Phoenix solar home sales jump in September 2016

Phoenix Solar Home Sales September 2016

Phoenix area solar home sales rebounded from their typical summer chill in Phoenix according to recent data from the Arizona Regional Multiple Listing Service (ARMLS) from September 1, 2016 to September 30, 2016.

[Download the PDF version of the Solar Home Informer Here]

Phoenix Solar Sales in General

There were a total of 156 verified solar home sales in Maricopa County for the month of September, up by one from the 133 confirmed sales in August. Homes with a solar leases (whether monthly lease payments or prepaid monthly solar leases) accounted for 114 of the 156 sales (73.1%) while homes with solar owned electric systems accounted for the balance of 42 (26.9%) of the Phoenix area solar home sales in September 2016.

Median Price for Phoenix Solar Homes

The median price for a solar home in Phoenix increased 1.9% to $275,000, up from the $270,000 in August. Leased solar homes had a median price of $262,450 (up slightly from the median of $255,700 in August) while the median price for a solar owned home bounced back to $310,000 from the $278,000 we saw in August. The median price for a single family residence under $500,000 in Maricopa County in September was $243,000, up slightly from the $242,500 in August 2016.

Marketing Time for Solar Homes

The median days on the market for a resale home in Maricopa County was 43 days in September 2016. Solar in general stayed within reach of the average market with an median time to sell at 45 days (down from 50 in August). Phoenix homes with a solar owned system took a little less time with an average of 43 days while Phoenix area homes with solar leases were slower than the market with 45 days. The average days on the market for a solar home in Maricopa County was 73 days versus a market average of 59 days (solar leases had an average market time of 72 days while solar owned was 78 days).

Solar Sales By Phoenix Utility Companies

Two-thirds of the total solar home sales in Maricopa County were in APS territory (69.2%) while the remaining 30.8 percent of the solar homes were within SRP territory. SRP solar homes sold in 37 days versus solar homes selling in 50 days in APS territory. The median price for a solar home in APS territory was $272,250 and SRP territory was $274,250.

Impact of Mortgages on September Solar Home Sales in Phoenix

Mortgages helped finance 85.9 percent of all solar sales in the Phoenix area in September, down slightly from the previous month. Conventional financing (Fannie Mae and Freddie Mac mortgages) accounted for 57.1 percent of the total solar home sales in the Phoenix area (the highest percentage we have seen in over a year) while FHA and VA financing total 14.1 percent and 14.7 percent respectively. Cash home buyers purchased 14.1 percent of the total Phoenix solar homes for sale in September. Sellers contributed towards buyer’s closing costs in almost one-third of all sales (28.8 percent).

Typical Solar Home Sold in Phoenix

The typical solar home sold in the Phoenix area in September was a 4 bedroom, 2 bath home with 2,114 square feet on a 8,070 square foot lot. The solar home was built in 2002 and had a 7 kW solar array on the roof.
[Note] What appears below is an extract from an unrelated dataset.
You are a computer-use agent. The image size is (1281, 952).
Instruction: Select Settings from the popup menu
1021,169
Considering selling a home with solar? Want to know how much additional value solar adds to your home? Give Rob, the Solar Home Broker, a call at 480-888-1234!
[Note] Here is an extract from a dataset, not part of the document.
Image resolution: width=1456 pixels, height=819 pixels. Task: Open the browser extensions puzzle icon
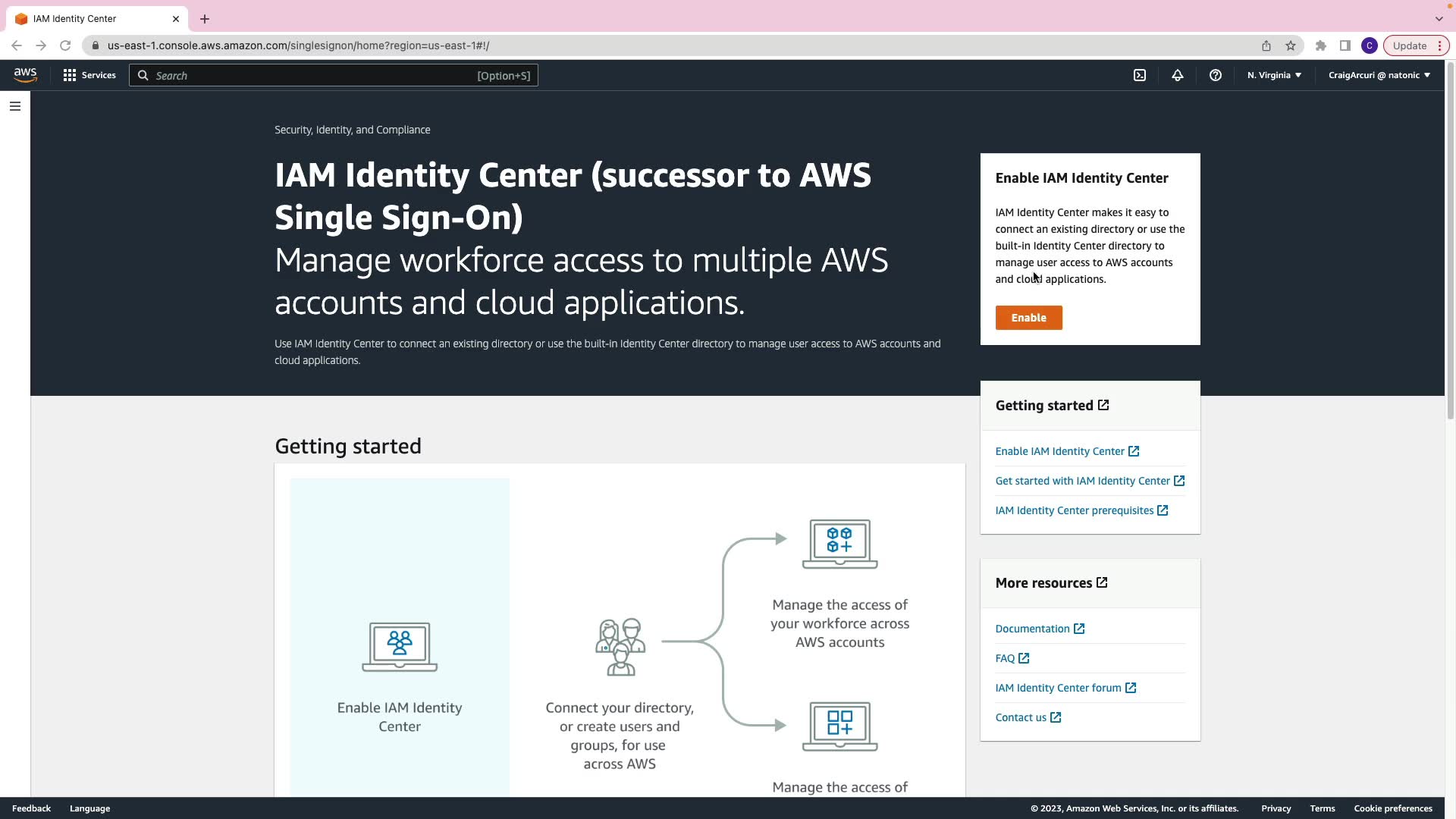pyautogui.click(x=1321, y=46)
NOTE: Only resale single family residences that sold during the month of September 2016 in Maricopa County with a sales price of $500,000 or less were used in the analysis (non-luxury market). Properties priced over $500,000 fall into the luxury category and were not used in this analysis. All sales were verified to have a solar electric (solar PV) system that was owned outright by the home owner or had a solar lease. While all attempts were made to ensure quality and accurate data, I am limited by the data reported (for example, only 19.9 percent of listing Realtors actually inputted the size of the solar system). Homes with only solar water heaters or solar thermal pool systems that did not have a solar electric system on the roof were not included due to the extreme differences in these types of systems.